Infected fox sparks sheep measles alert
A fox infected with the sheep measles tapeworm Taenia ovis has been found in Katanning.
Parasite researcher David Jenkins, from Charles Sturt University, has been examining the intestines of foxes across the country to see if sheep measles can be carried and spread by wild dogs and foxes.
"This is the second fox that we have found. The first one was from Jugiong, in New South Wales," Dr Jenkins said.
"It's not a big sample size but we have, for the first time, foxes infected with the sheep measles tapeworm which strongly indicates we have a wildlife transmission pattern on both sides of the continent."
Sheep measles are found in the muscles of sheep and can be also transmitted by dogs.
It's not a public health risk, but can result in carcases being downgraded or condemned and impact on lamb and mutton export markets.
Along with a Bachelor of Animal Science honours student, Dr Jenkins has almost finished examining the DNA and intestines of 256 foxes from WA, collected through the Red Card for Red Fox program in York, Williams, Quairading, Boddington and Nyabing, and including 102 foxes from Katanning.
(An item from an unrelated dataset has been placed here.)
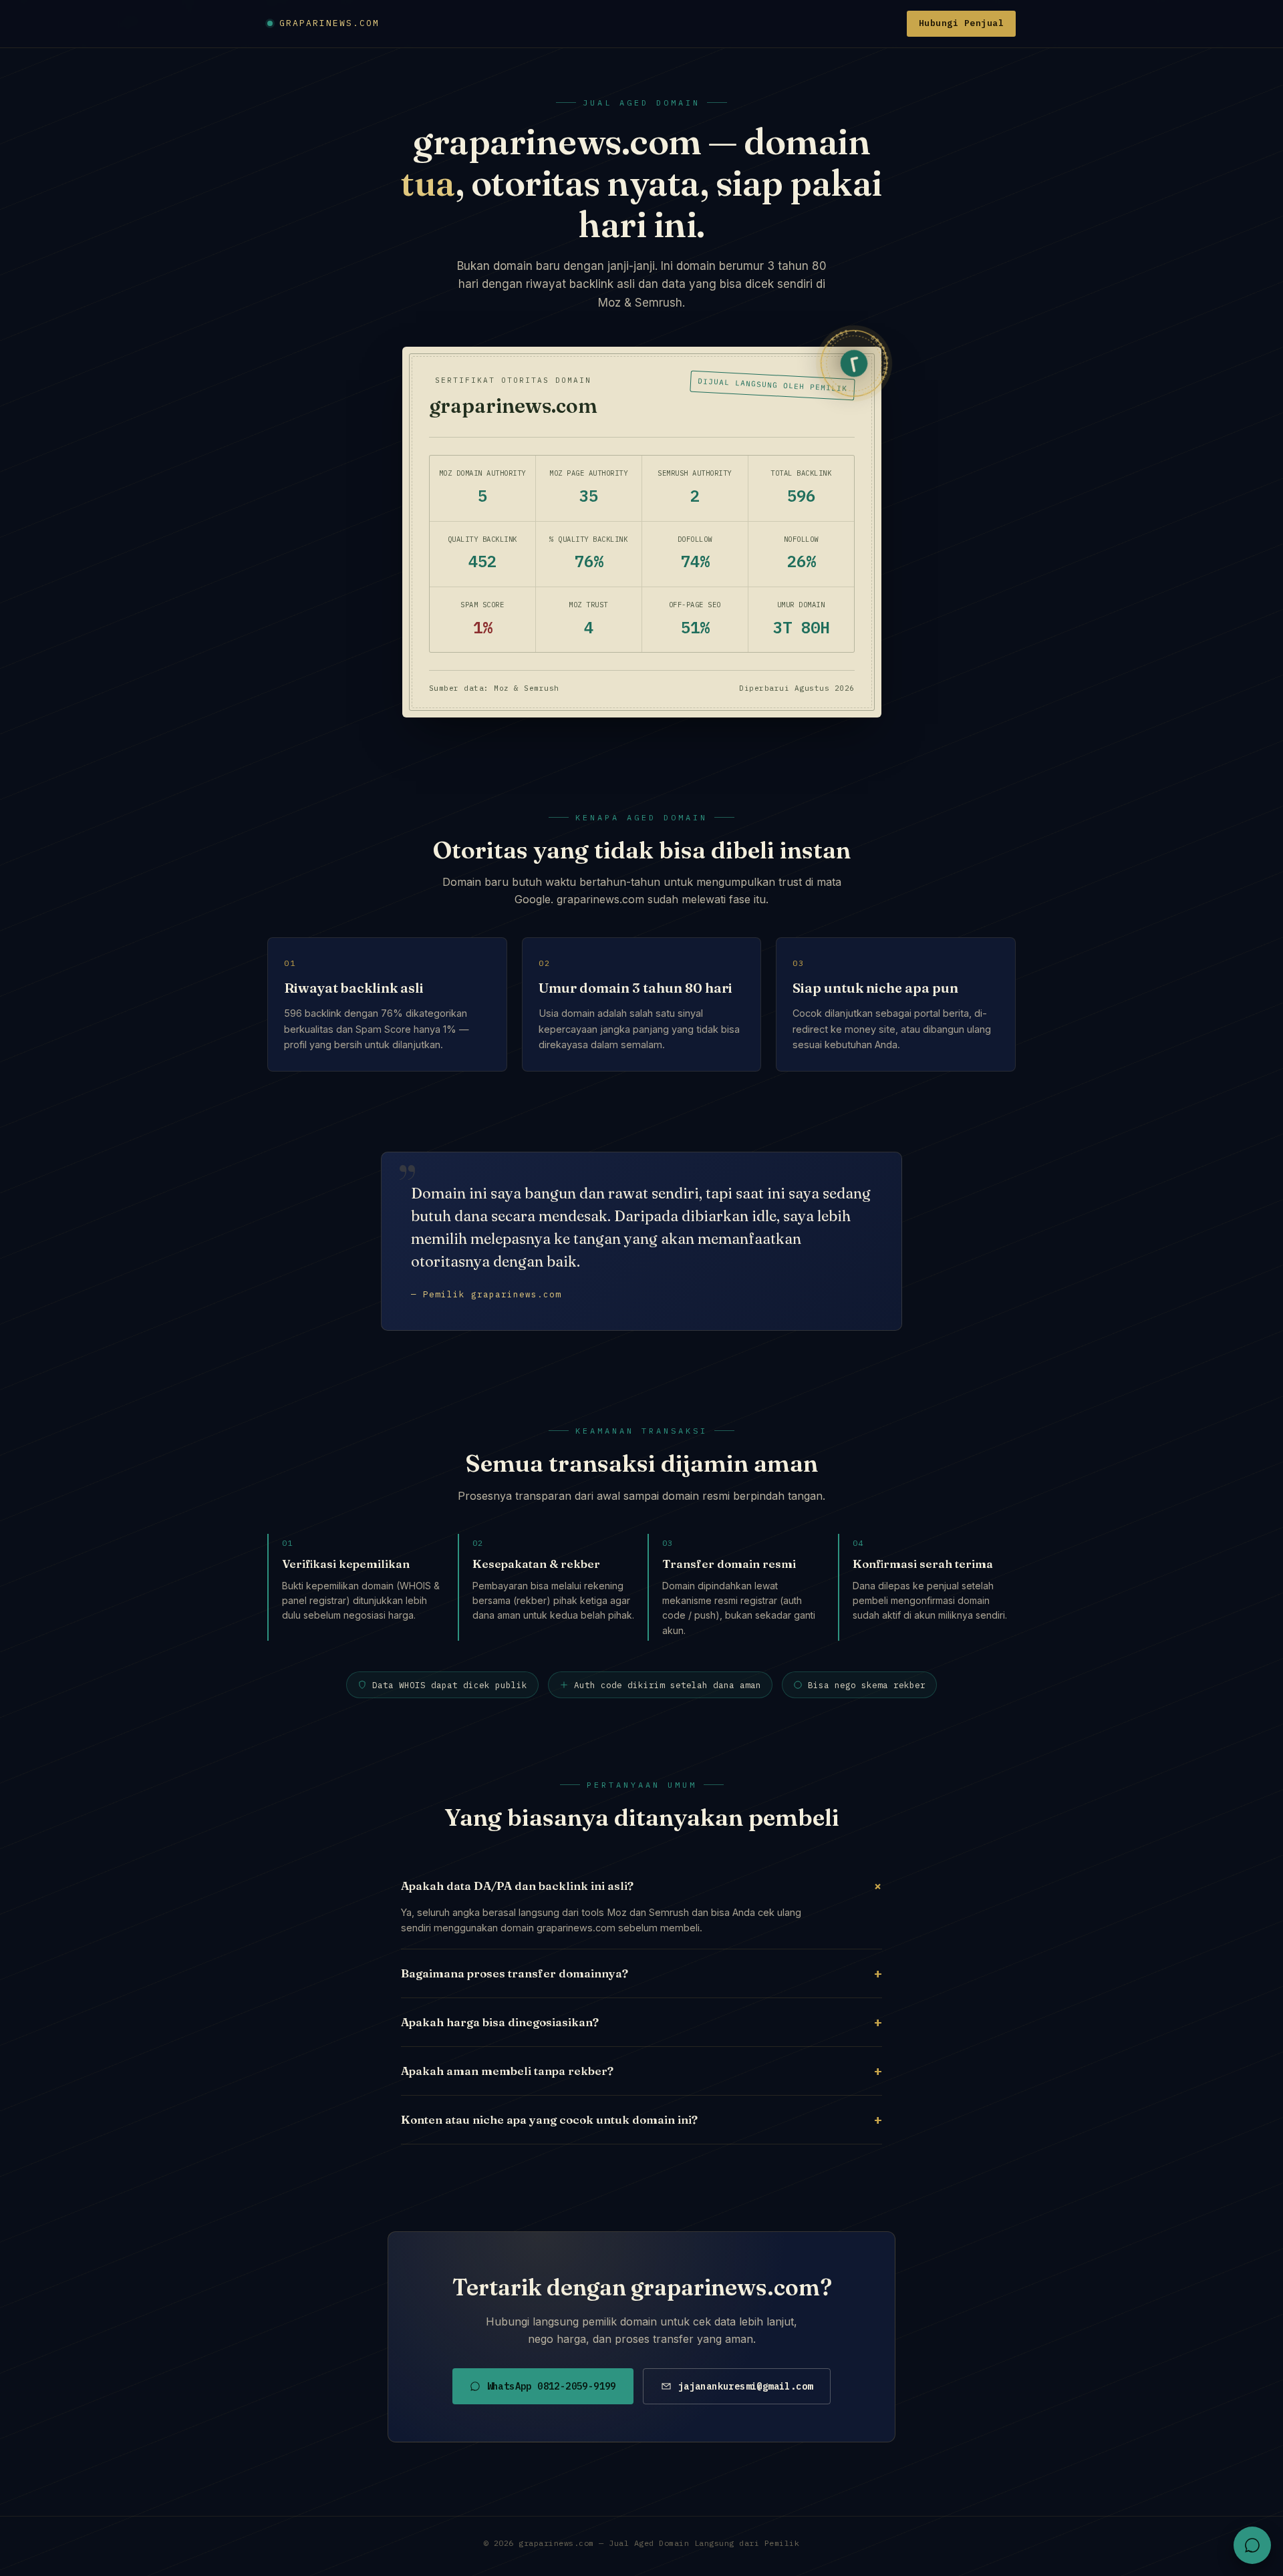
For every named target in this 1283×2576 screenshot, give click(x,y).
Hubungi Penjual (961, 23)
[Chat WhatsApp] (1252, 2545)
Dr Jenkins said findings revealed about 20 per cent of the foxes had sheep wool in their stomachs and it mostly looked like lamb wool.
He said even though the incidence was about a one per cent infection rate, it was still high because of the high number of foxes around.
"Foxes may very well be the key to the high levels of infection that we see in slaughtered sheep in the sheep health monitoring program in WA and NSW," he said.
While farmers still need to treat their dogs for worms, Dr Jenkins said the findings gave reason for introducing a sheep measles vaccine that was developed more than 20 years ago in Australia.
But to be commercialised, the vaccine needs to go through regulatory approval including controlled studies which could take up to three years. "If we could have something out there like this, we could stop sheep measles in its tracks," Dr Jenkins said.